***** DATA SHOWN

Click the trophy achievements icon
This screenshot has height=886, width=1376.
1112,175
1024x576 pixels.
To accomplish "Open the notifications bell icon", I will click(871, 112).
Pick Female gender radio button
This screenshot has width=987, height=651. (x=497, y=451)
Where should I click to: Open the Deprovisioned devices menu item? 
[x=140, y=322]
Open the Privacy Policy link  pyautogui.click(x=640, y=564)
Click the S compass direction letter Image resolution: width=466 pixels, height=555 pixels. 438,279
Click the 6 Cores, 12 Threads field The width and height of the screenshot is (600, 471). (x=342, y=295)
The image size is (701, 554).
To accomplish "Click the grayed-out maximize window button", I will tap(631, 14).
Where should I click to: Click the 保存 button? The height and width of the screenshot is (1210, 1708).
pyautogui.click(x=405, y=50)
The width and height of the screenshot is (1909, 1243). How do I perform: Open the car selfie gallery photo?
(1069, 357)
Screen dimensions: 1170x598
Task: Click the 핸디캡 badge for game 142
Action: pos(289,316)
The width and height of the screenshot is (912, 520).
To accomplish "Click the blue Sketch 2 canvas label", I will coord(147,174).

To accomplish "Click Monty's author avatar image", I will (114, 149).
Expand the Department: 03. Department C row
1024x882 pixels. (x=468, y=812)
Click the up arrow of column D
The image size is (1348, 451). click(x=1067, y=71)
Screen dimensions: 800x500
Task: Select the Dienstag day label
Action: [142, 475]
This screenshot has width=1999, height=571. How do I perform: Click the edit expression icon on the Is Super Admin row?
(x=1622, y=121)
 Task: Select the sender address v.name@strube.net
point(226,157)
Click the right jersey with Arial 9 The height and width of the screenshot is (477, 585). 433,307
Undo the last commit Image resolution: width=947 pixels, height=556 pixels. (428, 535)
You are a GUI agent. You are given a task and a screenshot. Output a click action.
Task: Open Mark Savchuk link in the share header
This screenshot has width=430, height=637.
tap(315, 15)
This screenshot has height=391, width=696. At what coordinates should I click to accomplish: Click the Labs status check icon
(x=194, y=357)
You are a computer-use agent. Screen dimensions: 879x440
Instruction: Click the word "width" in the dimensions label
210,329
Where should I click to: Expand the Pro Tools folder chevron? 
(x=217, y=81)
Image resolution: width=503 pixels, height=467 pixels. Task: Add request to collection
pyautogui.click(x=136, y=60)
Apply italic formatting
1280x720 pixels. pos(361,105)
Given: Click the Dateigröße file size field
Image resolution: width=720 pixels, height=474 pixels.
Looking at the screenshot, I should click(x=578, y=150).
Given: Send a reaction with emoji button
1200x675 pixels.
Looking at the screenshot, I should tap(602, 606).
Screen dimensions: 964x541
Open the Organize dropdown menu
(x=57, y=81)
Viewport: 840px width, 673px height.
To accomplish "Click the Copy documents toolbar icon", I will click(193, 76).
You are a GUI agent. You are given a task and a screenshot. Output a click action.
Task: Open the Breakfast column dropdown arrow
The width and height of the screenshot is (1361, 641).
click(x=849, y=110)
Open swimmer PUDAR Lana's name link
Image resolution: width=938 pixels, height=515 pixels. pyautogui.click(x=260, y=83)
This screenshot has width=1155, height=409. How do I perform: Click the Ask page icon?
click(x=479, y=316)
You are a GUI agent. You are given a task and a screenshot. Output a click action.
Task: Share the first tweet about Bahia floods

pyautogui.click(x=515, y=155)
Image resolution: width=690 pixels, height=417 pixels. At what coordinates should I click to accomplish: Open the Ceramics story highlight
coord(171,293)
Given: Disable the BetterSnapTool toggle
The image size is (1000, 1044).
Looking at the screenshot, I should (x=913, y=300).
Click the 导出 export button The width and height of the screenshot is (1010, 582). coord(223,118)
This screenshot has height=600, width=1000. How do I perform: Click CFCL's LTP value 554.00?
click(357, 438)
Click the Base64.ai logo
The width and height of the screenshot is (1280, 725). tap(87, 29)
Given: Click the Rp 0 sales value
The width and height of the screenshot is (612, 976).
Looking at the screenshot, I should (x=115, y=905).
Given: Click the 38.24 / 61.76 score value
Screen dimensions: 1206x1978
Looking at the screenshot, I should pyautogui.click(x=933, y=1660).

**********

EXERCISE GOAL:
Repeat the listing. Keep every character the same.

SOLUTION TO THIS TASK:
Click the trophy achievements icon
This screenshot has height=886, width=1376.
1112,175
1024x576 pixels.
To accomplish "Open the notifications bell icon", I will click(871, 112).
Pick Female gender radio button
This screenshot has width=987, height=651. (x=497, y=451)
Where should I click to: Open the Deprovisioned devices menu item? 
[x=140, y=322]
Open the Privacy Policy link  pyautogui.click(x=640, y=564)
Click the S compass direction letter Image resolution: width=466 pixels, height=555 pixels. 438,279
Click the 6 Cores, 12 Threads field The width and height of the screenshot is (600, 471). (x=342, y=295)
The image size is (701, 554).
To accomplish "Click the grayed-out maximize window button", I will tap(631, 14).
Where should I click to: Click the 保存 button? The height and width of the screenshot is (1210, 1708).
pyautogui.click(x=405, y=50)
The width and height of the screenshot is (1909, 1243). How do I perform: Open the car selfie gallery photo?
(1069, 357)
Screen dimensions: 1170x598
Task: Click the 핸디캡 badge for game 142
Action: pos(289,316)
The width and height of the screenshot is (912, 520).
To accomplish "Click the blue Sketch 2 canvas label", I will coord(147,174).

To accomplish "Click Monty's author avatar image", I will (114, 149).
Expand the Department: 03. Department C row
1024x882 pixels. (x=468, y=812)
Click the up arrow of column D
The image size is (1348, 451). click(x=1067, y=71)
Screen dimensions: 800x500
Task: Select the Dienstag day label
Action: [142, 475]
This screenshot has width=1999, height=571. How do I perform: Click the edit expression icon on the Is Super Admin row?
(x=1622, y=121)
 Task: Select the sender address v.name@strube.net
point(226,157)
Click the right jersey with Arial 9 The height and width of the screenshot is (477, 585). 433,307
Undo the last commit Image resolution: width=947 pixels, height=556 pixels. (428, 535)
You are a GUI agent. You are given a task and a screenshot. Output a click action.
Task: Open Mark Savchuk link in the share header
This screenshot has width=430, height=637.
tap(315, 15)
This screenshot has height=391, width=696. At what coordinates should I click to accomplish: Click the Labs status check icon
(x=194, y=357)
You are a computer-use agent. Screen dimensions: 879x440
Instruction: Click the word "width" in the dimensions label
210,329
Where should I click to: Expand the Pro Tools folder chevron? 
(x=217, y=81)
Image resolution: width=503 pixels, height=467 pixels. Task: Add request to collection
pyautogui.click(x=136, y=60)
Apply italic formatting
1280x720 pixels. pos(361,105)
Given: Click the Dateigröße file size field
Image resolution: width=720 pixels, height=474 pixels.
Looking at the screenshot, I should click(x=578, y=150).
Given: Send a reaction with emoji button
1200x675 pixels.
Looking at the screenshot, I should tap(602, 606).
Screen dimensions: 964x541
Open the Organize dropdown menu
(x=57, y=81)
Viewport: 840px width, 673px height.
To accomplish "Click the Copy documents toolbar icon", I will click(193, 76).
You are a GUI agent. You are given a task and a screenshot. Output a click action.
Task: Open the Breakfast column dropdown arrow
The width and height of the screenshot is (1361, 641).
click(x=849, y=110)
Open swimmer PUDAR Lana's name link
Image resolution: width=938 pixels, height=515 pixels. pyautogui.click(x=260, y=83)
This screenshot has width=1155, height=409. How do I perform: Click the Ask page icon?
click(x=479, y=316)
You are a GUI agent. You are given a task and a screenshot. Output a click action.
Task: Share the first tweet about Bahia floods

pyautogui.click(x=515, y=155)
Image resolution: width=690 pixels, height=417 pixels. At what coordinates should I click to accomplish: Open the Ceramics story highlight
coord(171,293)
Given: Disable the BetterSnapTool toggle
The image size is (1000, 1044).
Looking at the screenshot, I should (x=913, y=300).
Click the 导出 export button The width and height of the screenshot is (1010, 582). coord(223,118)
This screenshot has height=600, width=1000. How do I perform: Click CFCL's LTP value 554.00?
click(357, 438)
Click the Base64.ai logo
The width and height of the screenshot is (1280, 725). tap(87, 29)
Given: Click the Rp 0 sales value
The width and height of the screenshot is (612, 976).
Looking at the screenshot, I should (x=115, y=905).
Given: Click the 38.24 / 61.76 score value
Screen dimensions: 1206x1978
Looking at the screenshot, I should pyautogui.click(x=933, y=1660).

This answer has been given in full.